I have problem when executing this code:
SELECT * FROM tblpm n
WHERE date_updated=(SELECT MAX(date_updated)
FROM tblpm GROUP BY control_number
HAVING control_number=n.control_number)
Basically, I want to return the most recent date for each control number. The query above returns correct output but it takes 37secs. before the output was shown.
Is there any other sql clause or command that can execute faster than the query above?
Thanks in advance.
Putting the subquery in the WHERE clause and restricting it to n.control_number means it runs the subquery many times. This is called a correlated subquery, and it's often a performance killer.

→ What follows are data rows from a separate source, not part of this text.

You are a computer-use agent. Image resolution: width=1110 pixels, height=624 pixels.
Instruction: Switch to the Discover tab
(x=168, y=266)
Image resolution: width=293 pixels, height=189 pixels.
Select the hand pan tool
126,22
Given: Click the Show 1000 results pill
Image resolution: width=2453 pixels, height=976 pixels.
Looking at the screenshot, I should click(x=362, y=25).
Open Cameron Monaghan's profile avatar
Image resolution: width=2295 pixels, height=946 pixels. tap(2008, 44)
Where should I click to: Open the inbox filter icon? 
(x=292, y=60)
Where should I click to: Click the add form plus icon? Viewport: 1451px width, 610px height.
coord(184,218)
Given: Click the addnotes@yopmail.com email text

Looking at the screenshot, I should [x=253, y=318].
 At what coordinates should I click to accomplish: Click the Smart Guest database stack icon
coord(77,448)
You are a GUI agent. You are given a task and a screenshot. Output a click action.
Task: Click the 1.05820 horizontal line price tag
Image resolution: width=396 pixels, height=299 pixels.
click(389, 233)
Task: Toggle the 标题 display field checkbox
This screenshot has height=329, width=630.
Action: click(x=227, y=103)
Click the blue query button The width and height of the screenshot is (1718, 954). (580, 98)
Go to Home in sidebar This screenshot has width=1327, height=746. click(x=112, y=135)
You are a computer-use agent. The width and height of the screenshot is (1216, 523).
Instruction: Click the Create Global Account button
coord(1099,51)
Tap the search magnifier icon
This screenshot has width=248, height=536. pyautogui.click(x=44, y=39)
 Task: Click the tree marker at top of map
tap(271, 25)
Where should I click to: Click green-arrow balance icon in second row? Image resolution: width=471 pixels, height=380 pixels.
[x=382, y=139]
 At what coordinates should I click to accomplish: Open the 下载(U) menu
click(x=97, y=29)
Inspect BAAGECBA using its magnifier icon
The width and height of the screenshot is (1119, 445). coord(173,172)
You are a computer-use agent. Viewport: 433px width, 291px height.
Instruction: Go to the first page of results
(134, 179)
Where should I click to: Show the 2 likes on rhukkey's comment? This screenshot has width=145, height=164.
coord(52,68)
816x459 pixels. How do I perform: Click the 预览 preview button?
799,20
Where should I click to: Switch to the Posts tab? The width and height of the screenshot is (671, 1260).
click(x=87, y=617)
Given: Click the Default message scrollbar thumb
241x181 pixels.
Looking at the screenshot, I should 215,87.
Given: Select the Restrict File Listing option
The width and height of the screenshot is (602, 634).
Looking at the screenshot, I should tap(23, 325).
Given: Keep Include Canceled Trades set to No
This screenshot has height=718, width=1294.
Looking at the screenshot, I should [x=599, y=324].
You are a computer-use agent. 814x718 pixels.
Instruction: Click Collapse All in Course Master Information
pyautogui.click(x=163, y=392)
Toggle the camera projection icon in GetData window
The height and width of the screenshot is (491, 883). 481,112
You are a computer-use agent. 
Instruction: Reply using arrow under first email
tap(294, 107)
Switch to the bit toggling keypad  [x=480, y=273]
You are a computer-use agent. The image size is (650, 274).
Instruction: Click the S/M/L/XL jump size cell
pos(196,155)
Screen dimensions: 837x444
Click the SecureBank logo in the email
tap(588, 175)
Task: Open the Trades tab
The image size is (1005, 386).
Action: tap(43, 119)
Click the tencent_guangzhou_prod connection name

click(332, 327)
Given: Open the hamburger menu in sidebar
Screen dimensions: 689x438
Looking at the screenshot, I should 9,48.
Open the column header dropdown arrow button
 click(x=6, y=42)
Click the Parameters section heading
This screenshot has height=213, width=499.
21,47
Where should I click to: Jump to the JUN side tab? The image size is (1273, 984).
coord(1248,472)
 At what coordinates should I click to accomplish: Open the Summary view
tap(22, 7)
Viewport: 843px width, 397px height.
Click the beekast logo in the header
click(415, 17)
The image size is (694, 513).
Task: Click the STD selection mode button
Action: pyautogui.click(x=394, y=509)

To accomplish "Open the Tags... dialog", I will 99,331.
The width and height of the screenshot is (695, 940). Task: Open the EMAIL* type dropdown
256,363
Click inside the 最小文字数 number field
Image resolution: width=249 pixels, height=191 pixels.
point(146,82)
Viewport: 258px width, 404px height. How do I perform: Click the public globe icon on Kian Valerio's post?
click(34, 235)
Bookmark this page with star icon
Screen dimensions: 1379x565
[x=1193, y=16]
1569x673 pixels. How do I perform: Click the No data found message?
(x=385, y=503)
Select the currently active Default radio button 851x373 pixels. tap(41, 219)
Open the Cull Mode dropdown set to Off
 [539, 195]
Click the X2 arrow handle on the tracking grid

It's better to run the subquery once, in the FROM clause, to get the max date per control number.
SELECT n.*
FROM tblpm n
INNER JOIN (
SELECT control_number, MAX(date_updated) AS date_updated
FROM tblpm GROUP BY control_number
) AS max USING (control_number, date_updated);
There's no need to group in that subquery... a where clause would suffice:
SELECT * FROM tblpm n
WHERE date_updated=(SELECT MAX(date_updated)
FROM tblpm WHERE control_number=n.control_number)
Also, do you have an index on the 'date_updated' column? That would certainly help.
Another way that doesn't use group by:
SELECT * FROM tblpm n
WHERE date_updated=(SELECT date_updated FROM tblpm n
ORDER BY date_updated desc LIMIT 1)
Fast and easy with HAVING:
SELECT * FROM tblpm n
FROM tblpm GROUP BY control_number
HAVING date_updated=MAX(date_updated);
In the context of HAVING
, MAX
finds the max of each group. Only the latest entry in each group will satisfy date_updated=max(date_updated)
. If there's a tie for latest within a group, both will pass the HAVING
filter, but GROUP BY
means that only one will appear in the returned table.